Discover Nikkei

https://www.discovernikkei.org/en/interviews/clips/1086/

Common Grounds

In fact at the tour [at the Japanese American National Museum]…comes in – first question I ask to all the people who come – I say, “Why is this place called Common Grounds?” You know, and I tell them about except for the Native Americans Indians, they came from all over the world and we had something common when they came. Couldn’t speak the language, discrimination, new culture…new all that and then they had kids like us. We grew up and, you know, we have something in common and that’s why we call this thing a Common Grounds, cause this is a museum about Japanese Americans but you have the Jewish Museum – now that we have something common growing up together, so like I say, they are different people but we have something in common. Different background but it’s…so it make America so great, yeah.
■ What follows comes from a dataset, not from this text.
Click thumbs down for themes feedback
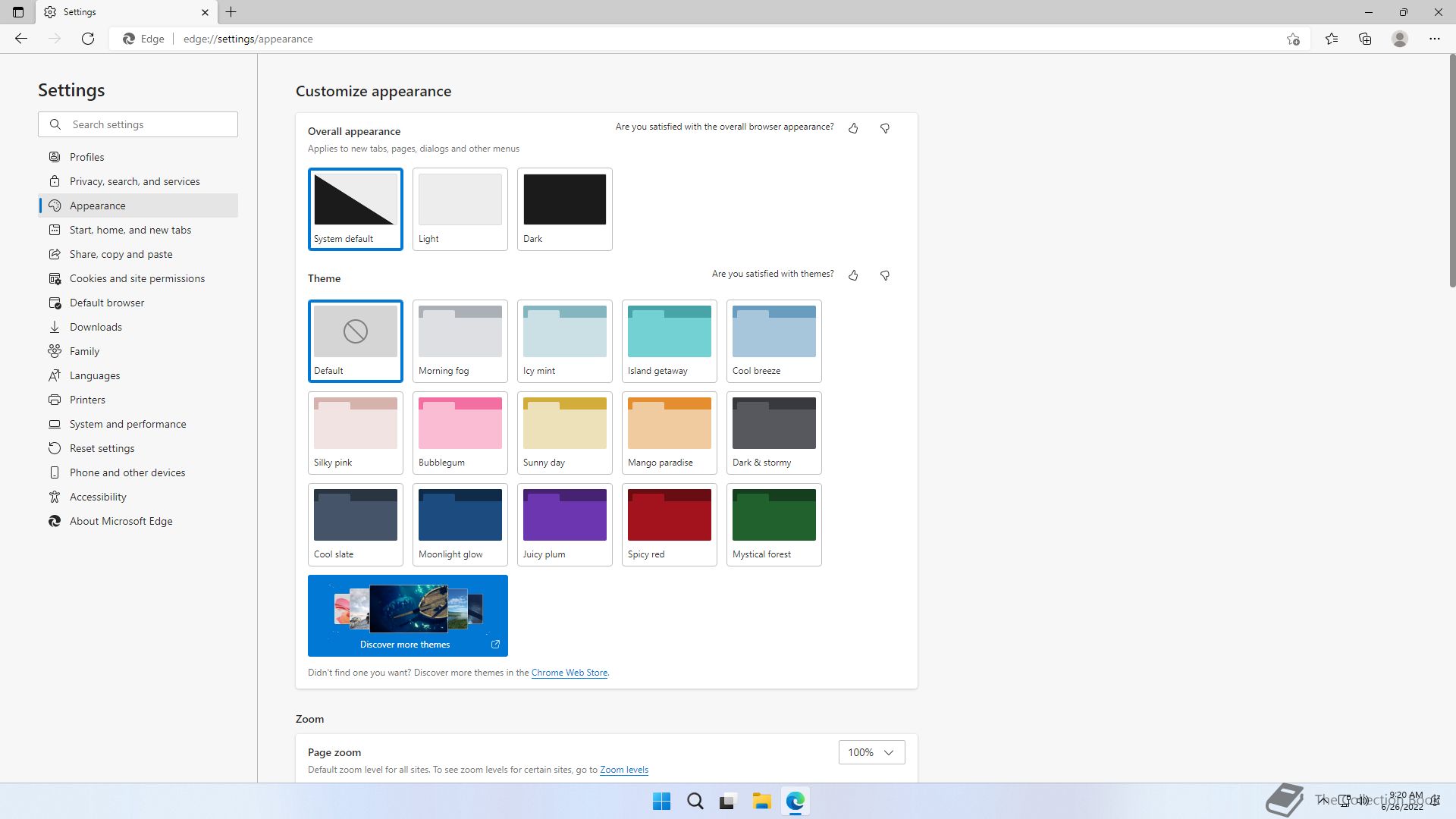This screenshot has width=1456, height=819. pyautogui.click(x=884, y=275)
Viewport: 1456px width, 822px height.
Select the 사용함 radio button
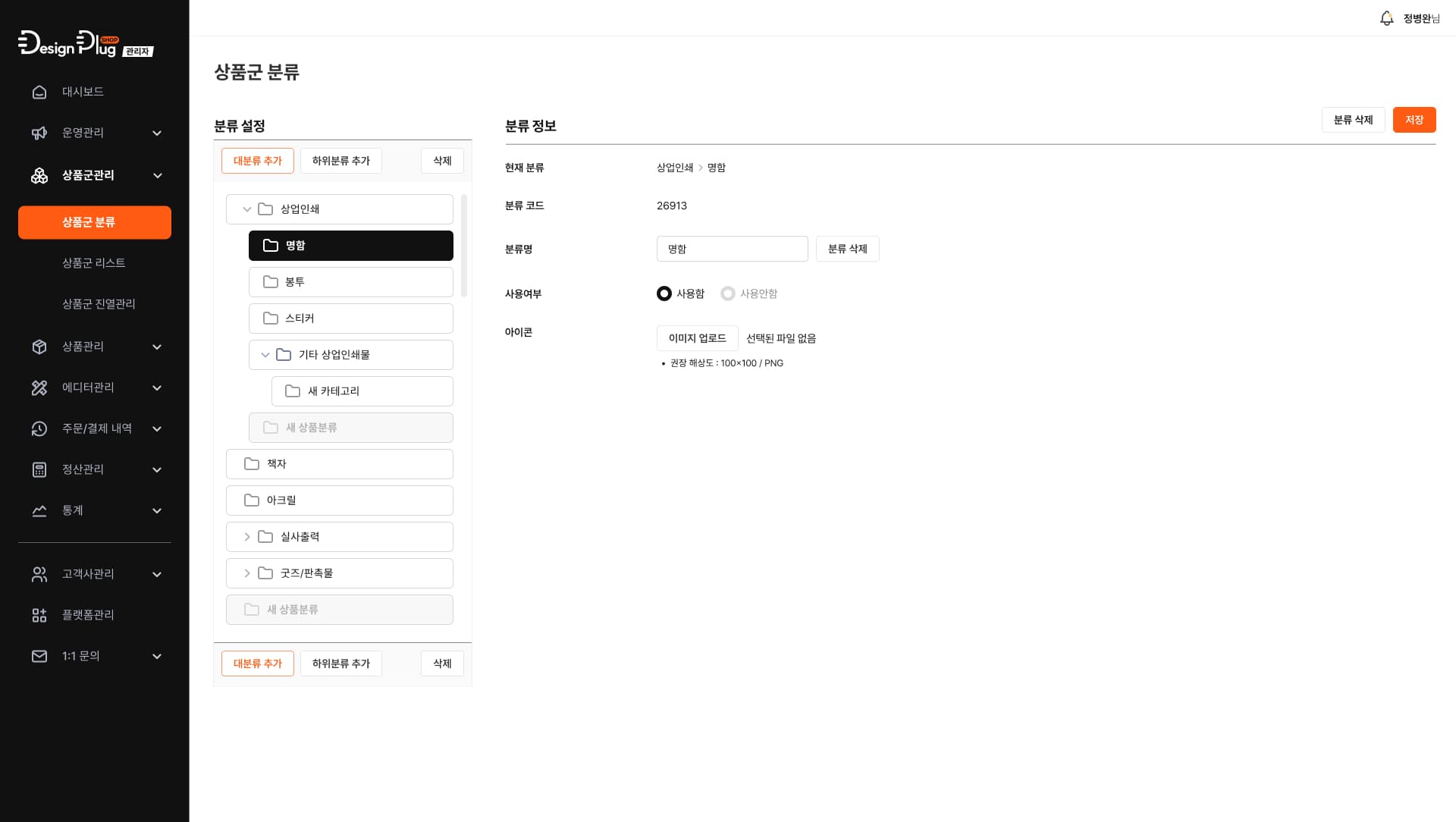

Common Ground (exhibition) Japanese American National Museum (organization) multiculturalism

Date: March 25, 2005

Location: California, US

Interviewer: Sojin Kim

Contributed by: Watase Media Arts Center, Japanese American National Museum

Interviewee Bio

Cedrick Shimo was born in 1919 and grew up in the diverse neighborhood of Boyle Heights. He was active in the Boy Scouts, kendo and the Cougars, a Japanese American athletic club. He received his draft notice the day after the bombing of Pearl Harbor while he was at graduate school in Cal Berkeley so he joined the army and signed up for the Military Intelligence Service Language School. However, when he was denied furlough to visit his mother in Manzanar, he became outraged and refused to fight overseas and was placed in the 1800th Engineering Battalion – a segregated group of German, Italian, and Japanese Americans who were considered suspect. Their role was to repair damages to roads, bridges and fences caused by combat troops during training maneuvers. He returned to Boyle Heights after being honorably discharged from the 1800th and went on to become vice-president of the export division for Honda.

On November 20, 2008, Japan awarded him The Order of the Rising Sun, Gold and Silver Rays for his efforts in promoting Japan-U.S. trade during a time of trade friction between the two countries while he was at Honda.